Is conifer colonization on primary successional sites limited by propagule availability or environmental filters? How do nitrogen-fixing pioneer species (Lupinus lepidus and Alnus viridis) affect conifer emergence and establishment?Location:
Mount St. Helens, Washington State, USA.Methods:
We planted seeds of Pseudotsuga menziesii in four habitat types – barrens, young and old Lupinus patches and Alnus thickets – in a partial factorial cross with shade and soil disturbance treatments in 2002, 2003 and 2004, and monitored survival through 2006. We compared experimental results with surveys of natural establishment in 2007 and 2010.Results:
Pseudotsuga menziesii emergence and survival were highest in barren and young Lupinus sites and low in old Lupinus and Alnus patches, but varied greatly among cohorts.

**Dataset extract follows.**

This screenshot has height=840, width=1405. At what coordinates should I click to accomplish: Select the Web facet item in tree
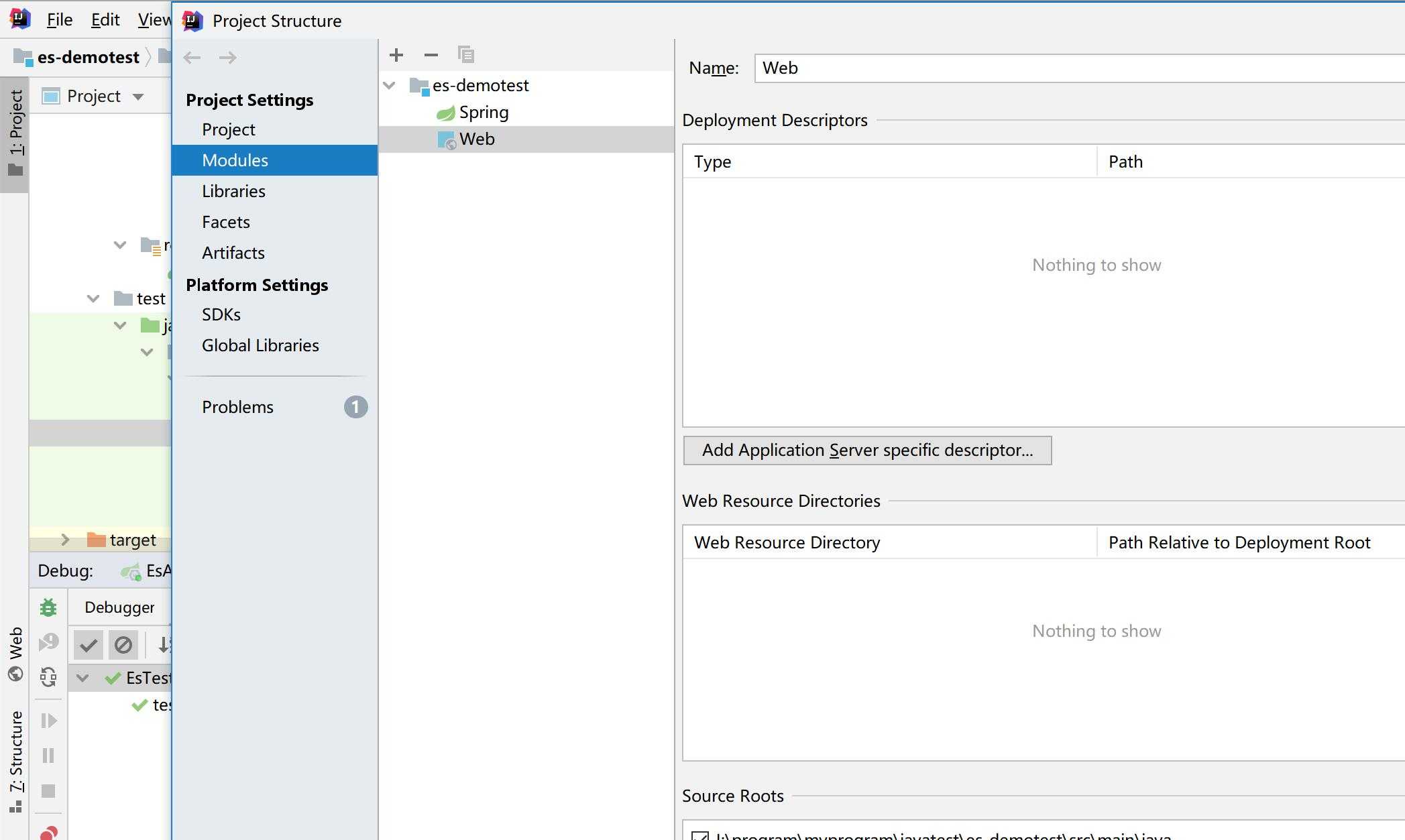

In barrens, nearly 50% of germinated seedlings of the 2002 cohort survived year 1 and 25% through year 4, compared to 10% (year 1) and ˜0% (to year 4) survival in other habitats. Survival rates were lower in subsequent cohorts. Emergence and establishment were enhanced by shade and initial soil disturbance in barren sites and young Lupinus patches. Soil moisture was higher in barren and young Lupinus habitats. Post-experiment surveys indicated older trees were six times more abundant on sites with old Lupinus patches and Alnus thickets, consistent with earlier colonization at those sites driven by seed availability, but total tree density increased more rapidly in sites with barren and young Lupinus habitats, surpassing older sites by 2010, as predicted from experimental results.Conclusion:
Increased seedling survival in barren and young Lupinus sites and under shade was attributable to decreased competition for soil moisture in those sites, possibly combined with apparent competition in old Lupinus and Alnus sites via seed and seedling predators. Overall, high emergence and survival rates in low-density habitats suggest that P. menziesii colonization is strongly propagule limited, and that survival of seeds that successfully arrive and germinate is more strongly affected by competition in early succession than by soil N. This conclusion is supported by evidence for decreased recruitment over time in old Lupinus patches and Alnus thickets and accelerating recruitment in areas with less developed vegetation.Conclusion:
On Mount St. Helens many primary successional surfaces were bare while others were colonized by nitrogen-fixing plants which facilitate community development. Dense N-fixing plants inhibit Pseudotsuga menziesii establishment via moisture competition. However, in sparsely vegetated areas, conifer seeds had high establishment probability, demonstrating strong propagule limitation. Conifer establishment has decreased in densely vegetated areas but accelerated in sparsely vegetated areas.